In 1942 before the declaration of the UN many nations were neutral. They joined the war after SU survived the 41 winter and soviet collapse seemed unlikely. Had Su collapsed i find it unlikely that everyone would have declared war on germany as they did in history.

In mid 1942 if soviets fold, as i said, the balance of GDP between axis-allies is ONLY about 1:1.9 in favor of the allies. That is not a sufficient enough advantage to force an amphibious invasion.

The allies in 1942-1943 are not grossly superior, they are just achieving parity. And if SU folds at this time then the allies will, in fact, be grossly inferior in everything but air and surface naval. The E-Front really did settle the war, no E-Front = no war. But, We'll just have to agree to disagree.
 

Hkelukka

Banned
You edited after my reply so I'll write a new reply instead of editing a previous reply, since that would start a chain of edits. Anyway.

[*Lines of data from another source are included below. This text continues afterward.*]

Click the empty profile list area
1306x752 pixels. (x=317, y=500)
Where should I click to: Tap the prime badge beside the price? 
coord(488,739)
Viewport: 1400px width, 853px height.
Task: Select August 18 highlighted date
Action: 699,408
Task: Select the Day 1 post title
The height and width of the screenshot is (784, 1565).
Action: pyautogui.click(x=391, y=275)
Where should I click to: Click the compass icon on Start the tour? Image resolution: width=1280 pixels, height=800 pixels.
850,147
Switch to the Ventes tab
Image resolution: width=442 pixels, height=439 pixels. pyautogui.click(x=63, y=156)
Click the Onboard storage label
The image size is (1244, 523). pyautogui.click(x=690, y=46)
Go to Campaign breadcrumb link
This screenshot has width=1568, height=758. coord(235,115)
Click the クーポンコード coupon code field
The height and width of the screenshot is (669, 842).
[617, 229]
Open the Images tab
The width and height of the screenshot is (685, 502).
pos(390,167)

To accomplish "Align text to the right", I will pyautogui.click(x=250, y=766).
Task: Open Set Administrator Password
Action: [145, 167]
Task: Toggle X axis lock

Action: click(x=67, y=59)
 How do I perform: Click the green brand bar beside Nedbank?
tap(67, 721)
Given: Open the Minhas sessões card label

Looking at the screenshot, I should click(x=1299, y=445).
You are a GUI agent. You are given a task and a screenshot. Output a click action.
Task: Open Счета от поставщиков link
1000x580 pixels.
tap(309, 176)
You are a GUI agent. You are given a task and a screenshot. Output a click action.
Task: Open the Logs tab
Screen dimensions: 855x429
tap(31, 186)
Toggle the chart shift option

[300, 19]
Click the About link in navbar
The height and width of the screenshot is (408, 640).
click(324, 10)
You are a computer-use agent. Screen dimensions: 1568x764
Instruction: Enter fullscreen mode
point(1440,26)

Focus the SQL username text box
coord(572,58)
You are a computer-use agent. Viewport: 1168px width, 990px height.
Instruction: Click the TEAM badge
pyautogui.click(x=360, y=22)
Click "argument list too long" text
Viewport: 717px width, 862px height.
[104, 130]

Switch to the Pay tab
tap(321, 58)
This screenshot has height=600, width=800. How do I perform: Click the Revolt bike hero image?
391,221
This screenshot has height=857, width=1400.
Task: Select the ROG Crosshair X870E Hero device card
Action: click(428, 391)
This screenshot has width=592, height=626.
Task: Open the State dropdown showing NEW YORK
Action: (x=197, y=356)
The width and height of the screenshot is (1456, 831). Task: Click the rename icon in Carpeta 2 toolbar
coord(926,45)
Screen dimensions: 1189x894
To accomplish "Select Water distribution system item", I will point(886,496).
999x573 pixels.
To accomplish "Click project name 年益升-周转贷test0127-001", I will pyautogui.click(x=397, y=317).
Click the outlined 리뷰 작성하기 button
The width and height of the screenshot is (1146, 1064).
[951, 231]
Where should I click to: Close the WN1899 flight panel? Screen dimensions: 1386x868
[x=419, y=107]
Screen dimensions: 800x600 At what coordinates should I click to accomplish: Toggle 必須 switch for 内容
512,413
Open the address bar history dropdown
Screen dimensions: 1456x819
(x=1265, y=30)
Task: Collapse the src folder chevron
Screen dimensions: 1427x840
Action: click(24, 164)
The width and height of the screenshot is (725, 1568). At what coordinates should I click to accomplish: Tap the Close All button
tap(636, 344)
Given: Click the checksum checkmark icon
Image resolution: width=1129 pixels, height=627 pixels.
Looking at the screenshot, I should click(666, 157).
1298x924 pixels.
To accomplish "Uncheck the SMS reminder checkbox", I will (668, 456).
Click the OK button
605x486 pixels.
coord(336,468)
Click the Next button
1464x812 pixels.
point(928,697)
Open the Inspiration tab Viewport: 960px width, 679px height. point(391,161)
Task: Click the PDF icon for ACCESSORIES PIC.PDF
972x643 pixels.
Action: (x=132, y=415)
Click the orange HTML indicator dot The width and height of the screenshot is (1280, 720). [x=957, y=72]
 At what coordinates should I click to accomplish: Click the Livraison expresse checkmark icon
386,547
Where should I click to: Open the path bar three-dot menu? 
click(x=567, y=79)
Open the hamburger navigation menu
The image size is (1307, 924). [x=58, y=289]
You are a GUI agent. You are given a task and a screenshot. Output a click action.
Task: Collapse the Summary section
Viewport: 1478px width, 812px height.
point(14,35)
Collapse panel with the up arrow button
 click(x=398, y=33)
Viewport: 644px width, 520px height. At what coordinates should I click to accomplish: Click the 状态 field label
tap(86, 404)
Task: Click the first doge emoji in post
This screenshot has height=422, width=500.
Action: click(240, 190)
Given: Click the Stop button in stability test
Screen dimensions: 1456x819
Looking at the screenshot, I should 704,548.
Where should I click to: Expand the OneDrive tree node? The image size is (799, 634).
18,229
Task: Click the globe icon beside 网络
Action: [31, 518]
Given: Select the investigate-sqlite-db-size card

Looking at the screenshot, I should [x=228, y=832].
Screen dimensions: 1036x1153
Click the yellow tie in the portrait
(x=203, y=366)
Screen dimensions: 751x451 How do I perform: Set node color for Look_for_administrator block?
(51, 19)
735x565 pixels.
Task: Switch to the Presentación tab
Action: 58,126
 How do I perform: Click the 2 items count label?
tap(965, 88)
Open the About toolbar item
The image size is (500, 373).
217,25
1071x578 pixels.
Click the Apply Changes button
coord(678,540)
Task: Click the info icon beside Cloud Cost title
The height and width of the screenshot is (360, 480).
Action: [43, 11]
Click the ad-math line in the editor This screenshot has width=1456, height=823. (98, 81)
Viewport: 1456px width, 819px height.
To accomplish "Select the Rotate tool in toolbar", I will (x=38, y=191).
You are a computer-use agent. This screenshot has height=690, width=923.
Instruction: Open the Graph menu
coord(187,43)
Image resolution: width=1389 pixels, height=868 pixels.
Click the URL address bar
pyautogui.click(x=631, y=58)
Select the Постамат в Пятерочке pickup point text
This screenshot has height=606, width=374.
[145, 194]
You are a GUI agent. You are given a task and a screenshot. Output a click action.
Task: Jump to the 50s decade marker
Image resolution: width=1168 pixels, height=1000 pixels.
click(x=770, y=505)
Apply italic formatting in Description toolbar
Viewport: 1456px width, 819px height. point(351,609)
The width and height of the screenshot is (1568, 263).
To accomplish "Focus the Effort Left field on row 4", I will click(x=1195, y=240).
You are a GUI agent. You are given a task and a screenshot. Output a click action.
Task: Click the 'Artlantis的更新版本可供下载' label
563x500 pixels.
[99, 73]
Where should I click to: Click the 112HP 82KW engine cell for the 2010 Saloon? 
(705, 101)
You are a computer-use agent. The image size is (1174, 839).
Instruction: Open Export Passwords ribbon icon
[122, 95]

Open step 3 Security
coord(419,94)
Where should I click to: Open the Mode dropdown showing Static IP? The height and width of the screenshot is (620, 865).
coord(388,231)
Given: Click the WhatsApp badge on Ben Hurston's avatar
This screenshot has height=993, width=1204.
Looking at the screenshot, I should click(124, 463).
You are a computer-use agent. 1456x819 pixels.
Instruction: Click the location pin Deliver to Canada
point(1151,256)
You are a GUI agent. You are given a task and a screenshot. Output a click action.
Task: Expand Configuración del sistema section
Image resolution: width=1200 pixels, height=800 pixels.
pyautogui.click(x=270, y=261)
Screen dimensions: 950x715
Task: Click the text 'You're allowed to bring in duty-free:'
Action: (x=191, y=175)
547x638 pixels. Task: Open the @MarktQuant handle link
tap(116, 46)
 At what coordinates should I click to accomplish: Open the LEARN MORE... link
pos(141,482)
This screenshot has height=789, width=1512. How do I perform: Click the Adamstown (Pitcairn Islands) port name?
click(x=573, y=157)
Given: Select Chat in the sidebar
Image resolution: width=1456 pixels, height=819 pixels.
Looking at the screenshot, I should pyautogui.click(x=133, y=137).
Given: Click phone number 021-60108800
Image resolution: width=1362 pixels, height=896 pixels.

Adopting a desert offensive strategy over mountain defensive strategy is what i suggested for Mussolini. It would make Mussolini more, not less aggressive in army design.

But as I said before, we disagree on what the Axis goal actually was, as well as several other points in the war and i think i've said what i wanted to say, unless something new comes up?
 
I voted for Italy. Japan and Germany were destined to go to war with the USA (eventually) and thus lose... Mussolini I can easily see breaking with Hitler and remaining neutral in the war which increases his chances of survival immensely and then getting into some Balkans shenanigans that don't work out but noone cares because of Hitler and Tojo and then settling down to run what colonial possessions Italy has (probably losing Ethiopia to internal rebellion and international pressure) as well as deciding to retcon himself Franco style.

Fascist Italy dies with him though whenever he goes...
 
Well, I'm not saying that Italy in particular has a history of that, I'm just saying that it seems like weaker countries in general would find it easier to get out of a larger war. I think if Italy had wanted out they probably could have done so easier than Germany or Japan.

But Japan actually has a record of backing down, whereas the Italian response to being repulsed from one country was to invade a stronger one.
 
I'd have to go with Japan, they may have been unyielding, but from what I've heard/seen their leaders seemed to be a little bit more stable mentally.